Mais le parti socialiste vient de se choisir pour candidat à l’élection présidentielle (ou plutôt et plus probablement pour candidat à la candidature présidentielle au nom du FA) un homme qui n’était pas le poulain de Tabaré. Tabaré soutenait son ancien ministre de l’économie, Danilo Astori, l’un de ceux qui s’étaient mis sur les rangs aussitôt après l’annonce du retrait irrévocable de Vázquez, et le PS a choisi Daniel Martínez.
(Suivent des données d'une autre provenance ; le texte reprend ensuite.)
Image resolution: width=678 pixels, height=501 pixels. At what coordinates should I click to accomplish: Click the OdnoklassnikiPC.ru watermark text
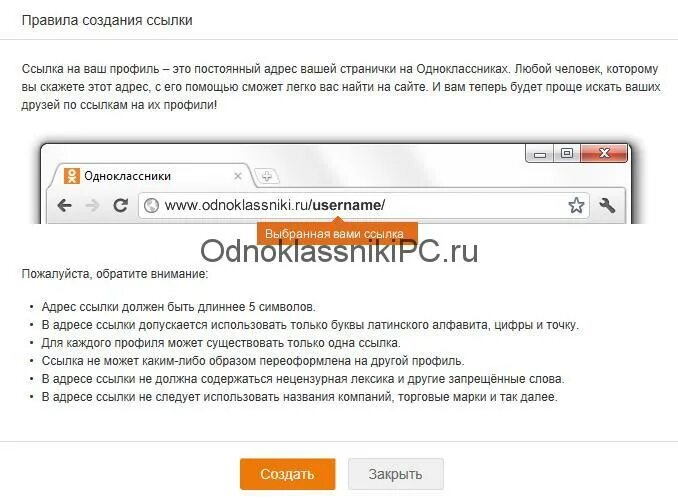pyautogui.click(x=339, y=252)
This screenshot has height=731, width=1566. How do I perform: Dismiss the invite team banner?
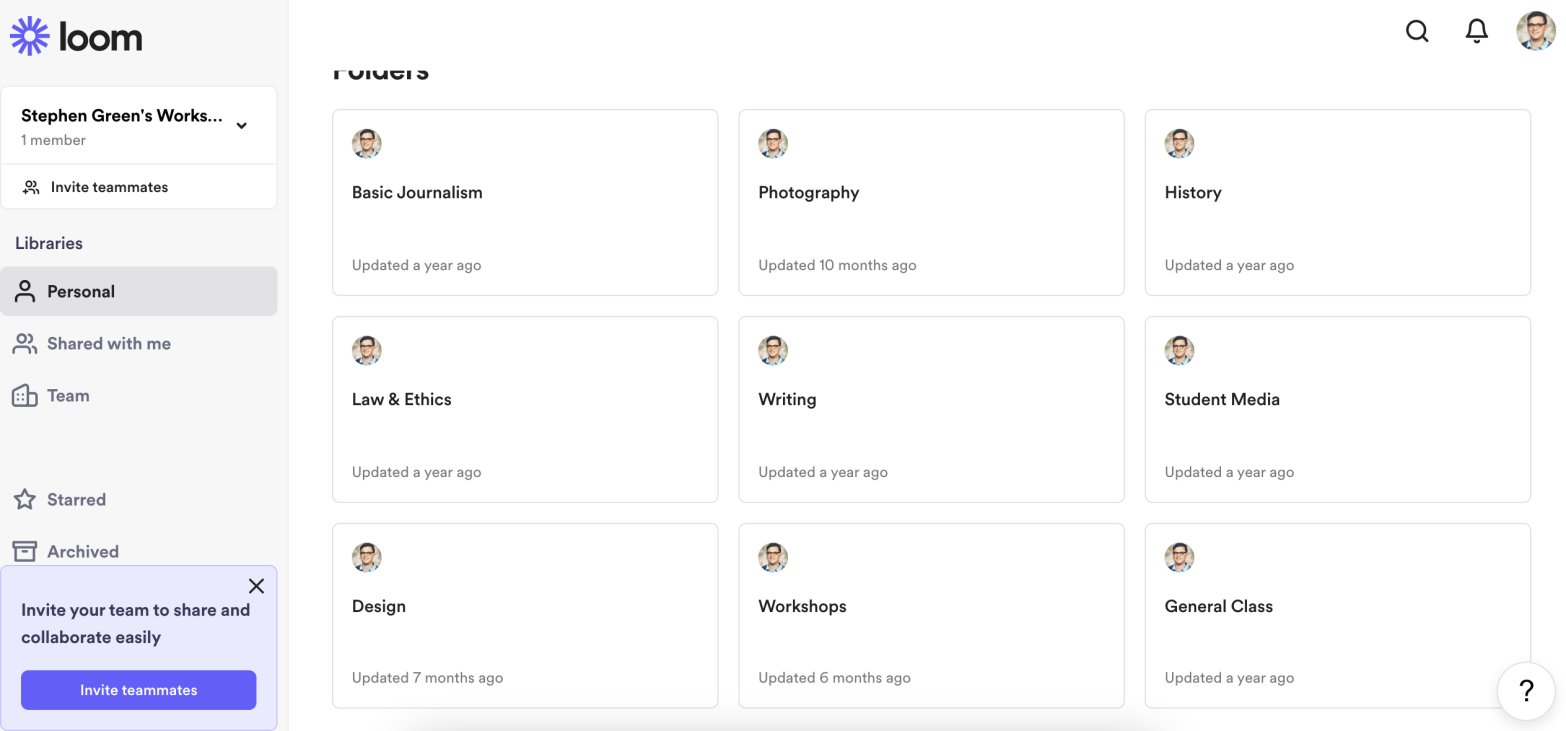tap(256, 586)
Le Président, surprenant à nouveau tout son monde, a décidé de quitter le PS par respect, dit-il, pour ses militants avant qu’ils n’aient à se prononcer lors du congrès du Parti Cette lettre de démission date d’il y a déjà une dizaine de jours. Les dirigeants du parti l’ont refusée et pendant 10 jours, ils l’ont tenue secrète, espérant trouver les arguments pour convaincre Tabaré Vázquez de la reprendre. En vain. Hier, c’est le Vice-président qui a lâché l’information. Les Socialistes sont très affectés. C’est un leader historique et visiblement un grand homme d’Etat qui quittent leurs rangs et les laissent comme orphelins et sans leur atout majeur dans la course à la Présidence de la République.